▽

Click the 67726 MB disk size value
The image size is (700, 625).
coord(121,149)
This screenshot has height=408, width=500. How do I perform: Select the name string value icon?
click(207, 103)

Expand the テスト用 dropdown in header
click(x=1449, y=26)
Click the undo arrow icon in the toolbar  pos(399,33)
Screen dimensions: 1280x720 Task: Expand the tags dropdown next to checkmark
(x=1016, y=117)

△

▸ **WHAT TO PRODUCE**
Your answer must be the line holding "Screen dimensions: 1280x720" plus every later line to the end of the records, copied exactly.

▸ **ANSWER AREA**
Screen dimensions: 1280x720 Task: Expand the tags dropdown next to checkmark
(x=1016, y=117)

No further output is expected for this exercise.